The article has shown that text network analysis can be beneficial for (1) locating key political words based on centrality in a network, (2) identifying clusters of words that are related to each other more strongly than to the rest of the network, and (3) seeing the overall structure of ideological networks. If visualization means mapping properties in the dataset to observable variables such as size, color, and position, then text networks seem superior compared to traditional word clouds which merely scale words based on their frequency. Unlike word clouds, text network representations provide richer information on the connections between words. The main limitation of analyzing political ideologies through network analysis stems from a common critique of quantitative methods; raw numbers cannot capture context-specific nuances.Footnote90 Obviously, careful close reading of political texts cannot be replaced by network analysis, but it should be equally obvious that the two approaches are not mutually exclusive. Given the impracticality for scholars to read all material relevant to their research, quantitative methods like network analysis can direct limited human attention to the repeated patterns in the sources. Network analysis not only highlights linguistic patterns for deeper human analysis but also contextualizes individual speech acts by placing them against the background of a wider conceptual system.
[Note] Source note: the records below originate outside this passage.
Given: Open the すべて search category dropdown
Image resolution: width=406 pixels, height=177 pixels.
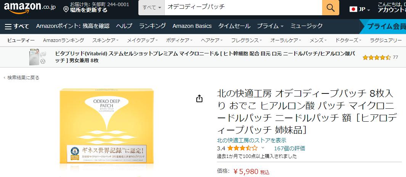Looking at the screenshot, I should [x=151, y=8].
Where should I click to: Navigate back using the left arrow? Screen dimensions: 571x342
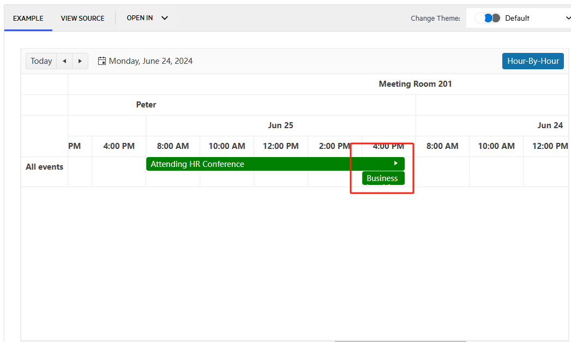click(x=64, y=61)
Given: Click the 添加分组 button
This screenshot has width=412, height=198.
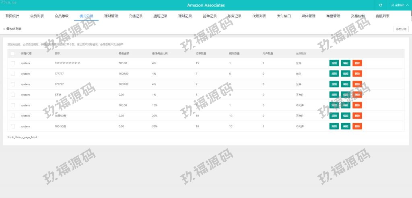Looking at the screenshot, I should click(x=401, y=29).
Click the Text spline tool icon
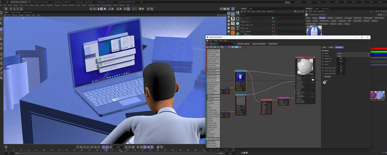Image resolution: width=387 pixels, height=155 pixels. point(238,28)
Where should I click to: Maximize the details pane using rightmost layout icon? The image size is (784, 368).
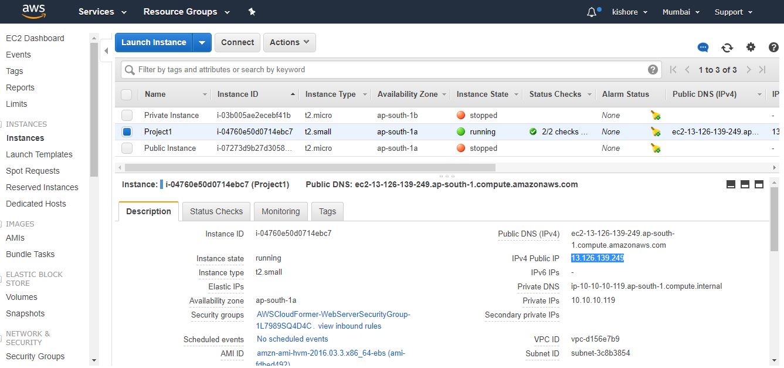click(759, 184)
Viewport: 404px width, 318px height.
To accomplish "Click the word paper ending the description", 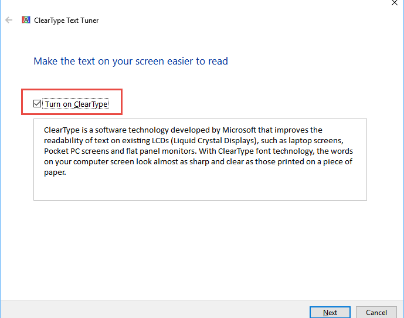I will pos(55,172).
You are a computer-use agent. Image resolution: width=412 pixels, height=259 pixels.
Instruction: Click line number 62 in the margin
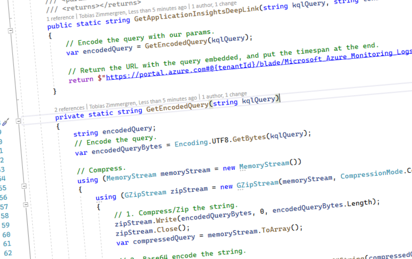7,253
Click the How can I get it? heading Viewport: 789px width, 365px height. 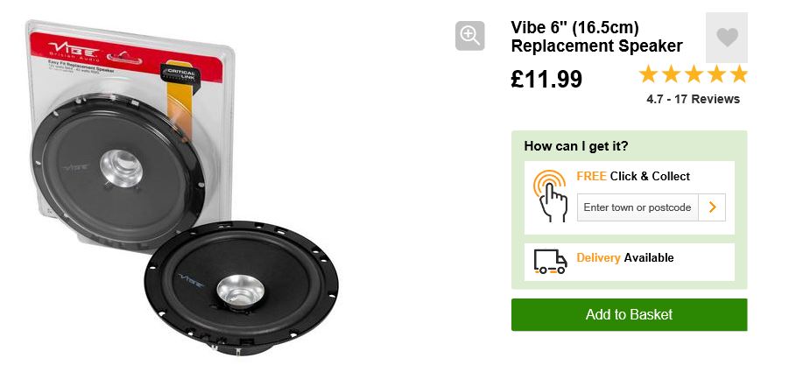point(576,146)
In other words, text network analysis can enrich our understanding of the relationship between individual utterances and wider discursive structures.
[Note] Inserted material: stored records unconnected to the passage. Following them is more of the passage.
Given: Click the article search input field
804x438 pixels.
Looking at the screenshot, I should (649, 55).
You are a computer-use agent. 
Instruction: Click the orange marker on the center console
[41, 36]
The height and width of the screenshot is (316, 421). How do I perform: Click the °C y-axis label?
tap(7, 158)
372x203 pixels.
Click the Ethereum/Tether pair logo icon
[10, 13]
One could conclude that the use of network analysis for the study of ideologies is always a collaborative effort between machine and human. While word frequencies are coming from computations, elevating raw lexical networks into conceptual networks with meaning requires interpretative labor in two dimensions: (1) reading words in their immediate contexts in the corpus and (2) connecting the findings based on a quantitative analysis to the world beyond the corpus itself using supplementary primary sources and prior scholarship related to the network under study. Both interpretative tasks present their own specific challenges. Especially in the case of large datasets, it is impossible to read manually through all sentences that form a network and its properties. The complexity escalates rapidly as the relations between words multiply exponentially when the number of words increases. If everything cannot be read, a practical approach is to select a random sample of sentences that illustrate the computational patterns of human interest. When connecting the results to knowledge beyond the corpus, one key challenge is that scholars might focus on those patterns that can explained with their prior knowledge and overlook those findings that are difficult to interpret through existing theoretical frameworks. These challenges lead to an inconvenient question: How would a scholar interpret these networks, the position of nodes and clusters connected by different colors, if she, for example, had no expertise on Finnish socialism or had never heard of Freeden’s morphological ideology theory? The interpretations would certainly be different. However, variations in interpretations does not make network analysis itself unobjective given the researcher is methodologically transparent. If she does not advertise visual representations of networks as objective end results, spewed automatically by machine, but rather openly acknowledges that her argument is based on the human interpretation of network information instead of ‘pure’ word counts, the risk of quasi-scientific argumentation can be avoided. One could suspect that two researchers would arrive at similar conclusions if they had similar background knowledge on the ideological phenomenon under investigation and if they read the same number of concrete examples.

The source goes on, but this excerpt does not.